Researchers at Bank of International Settlements (BIS) have conducted a survey on how inflation expectations are influenced by financial turmoil. It is the first survey of its kind, and provides new insight on how these complex mechanisms works. The findings are also interesting.
“The turmoil in euro area bond markets triggered by the Greek fiscal crisis influenced short- and medium-term inflation
expectations but had only a very small impact on long-term expectations.”
Gabriele Galati, Peter Heemeijer and Richhild Moessner
Both the academic literature and policy discussions have highlighted the crucial importance of inflation expectations for the inflation process and hence central banks’ ability to achieve price stability. At the same time, evidence on the process through which agents form expectations is hard to obtain.
“The main novelty is that we provide empirical evidence on inflation expectations based on a survey that is both “accurate” and frequent, and in which we can assess the role of common information sets,” the three researchers writes in their report.
The study was conducted between July 2009 and July 2010, which has the additional advantage of capturing information on inflation expectations formation at a time of great financial and economic turmoil.
129 persons participated in the survey.
They were divided into three groups, with roughly equal weights in the experiment: central bankers (consisting of economists and research assistants from the Dutch Central Bank), academics and students.
Here are the main findings:
- “First, our evidence is consistent with long-term expectations having remained well anchored to the ECB’s definition of price stability, which acted as a focal point for long-term expectations.”
- “Second, the turmoil in euro area bond markets triggered by the Greek fiscal crisis influenced short- and medium-term inflation expectations but had only a very small impact on long-term expectations. By contrast, long-term expectations did not react to developments of the euro area wide fiscal burden.”
- “Third, participants changed their expectations fairly frequently. The longer the horizon, the less frequent but larger these changes were.”
- “Fourth, expectations exhibit a large degree of time variant non-normality.”
- “Fifth, inflation expectations appear fairly homogenous across groups of agents at the shorter horizon but less so at the medium- and long-term horizons. Moreover, we find that expectations of the central bank’s staff are the least volatile, and that they Granger cause those of academics and students.”

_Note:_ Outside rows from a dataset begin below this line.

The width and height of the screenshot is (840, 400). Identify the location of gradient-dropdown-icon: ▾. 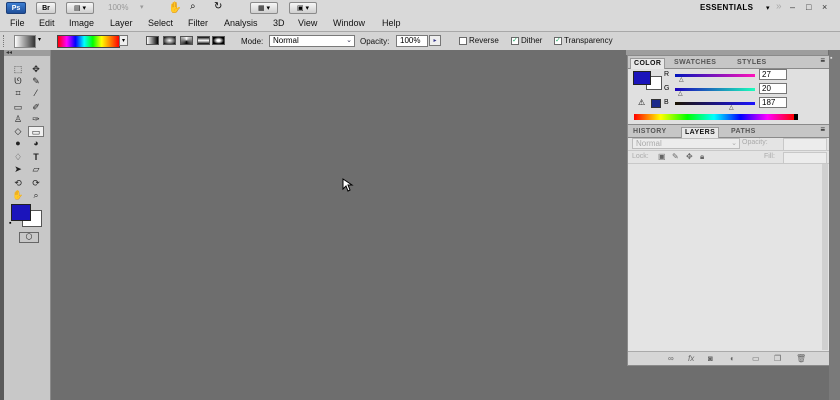
(124, 40). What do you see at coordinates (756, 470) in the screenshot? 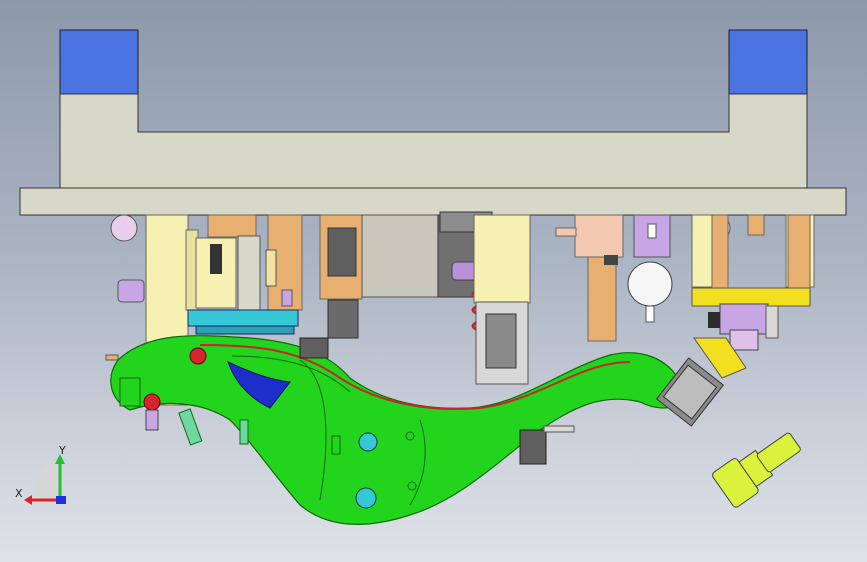
I see `detached-pin` at bounding box center [756, 470].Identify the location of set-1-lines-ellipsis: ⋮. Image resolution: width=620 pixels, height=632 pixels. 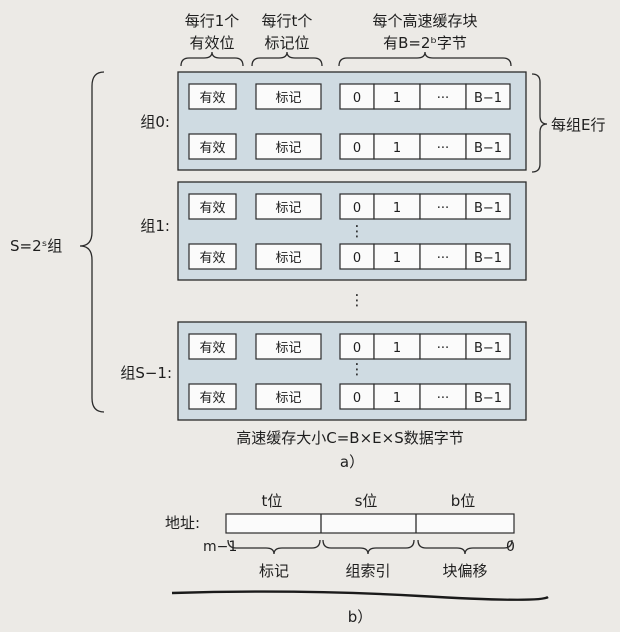
(358, 231).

Perhaps not that surprising, but the survey documents that the experts view on future inflation have become increasingly different during the crisis. Specially when it comes to short, and medium term expectations.

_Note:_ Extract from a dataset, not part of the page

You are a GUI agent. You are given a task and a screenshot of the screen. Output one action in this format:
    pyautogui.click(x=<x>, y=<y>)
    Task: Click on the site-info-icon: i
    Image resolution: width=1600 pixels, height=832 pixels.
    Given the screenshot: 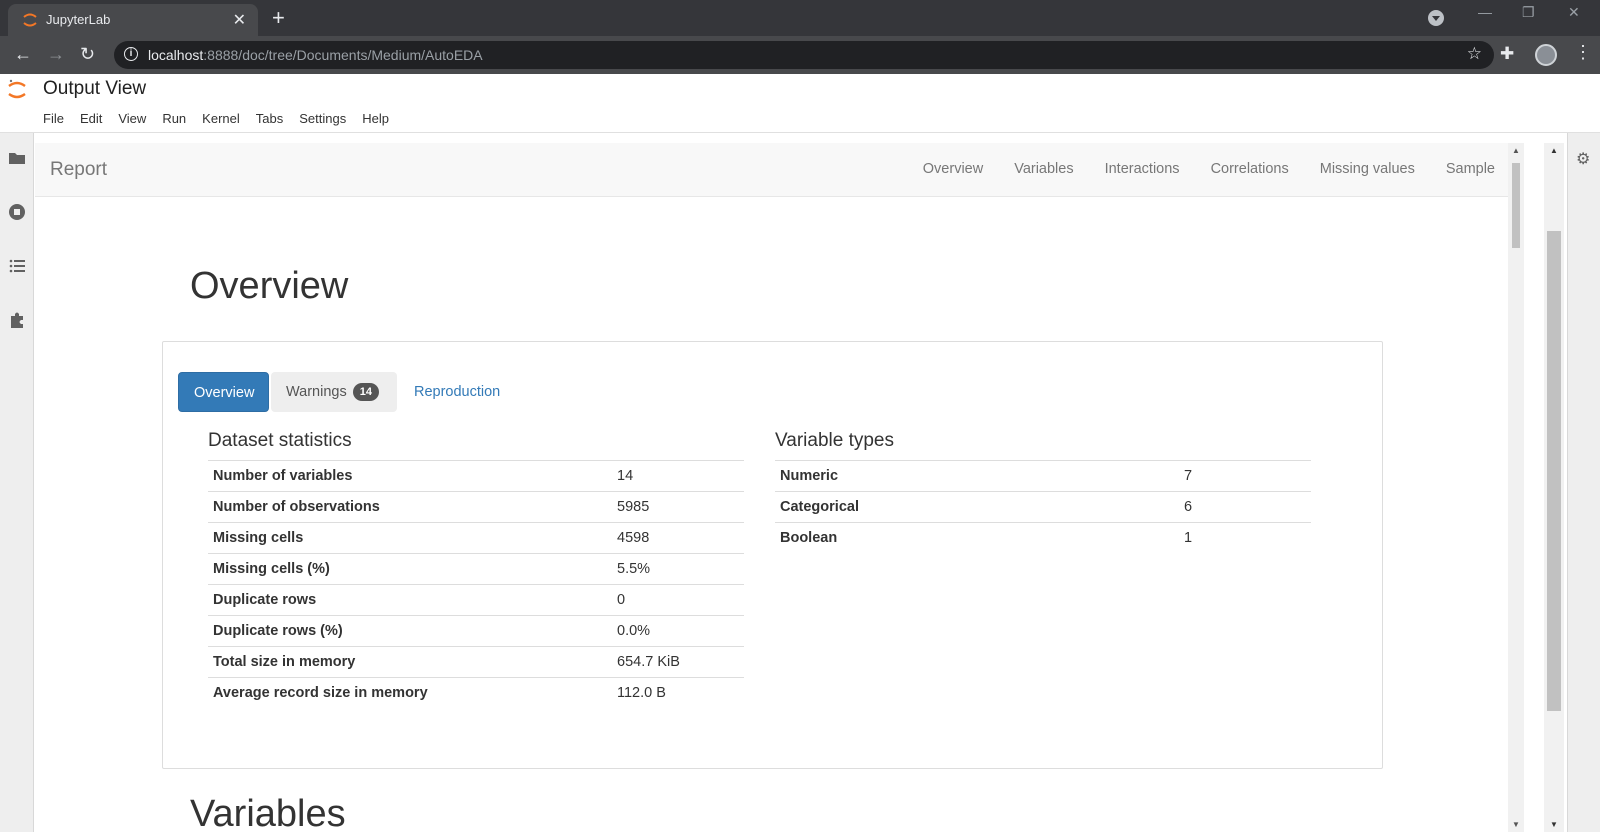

“Three results stand out. First, we find that disagreement within our survey is smaller at the long-term horizon than at the short and medium horizons. Moreover, disagreement – as measured by the interquartile range – at the 10-year horizon was remarkably stable. One interpretation is that long-term expectations are driven by focal points – such as the ECB’s definition of price stability – while people form their short- and medium-term expectations based more on time-varying information. Second, we find that disagreement decreased in the course of 2010 at the short horizon, especially on the robust measure of interquartile range, probably because available information on actual information in 2010 was factored in. Third, disagreement at the two-year horizon exceeded that at the one-year horizon,” the BIS researchers writes.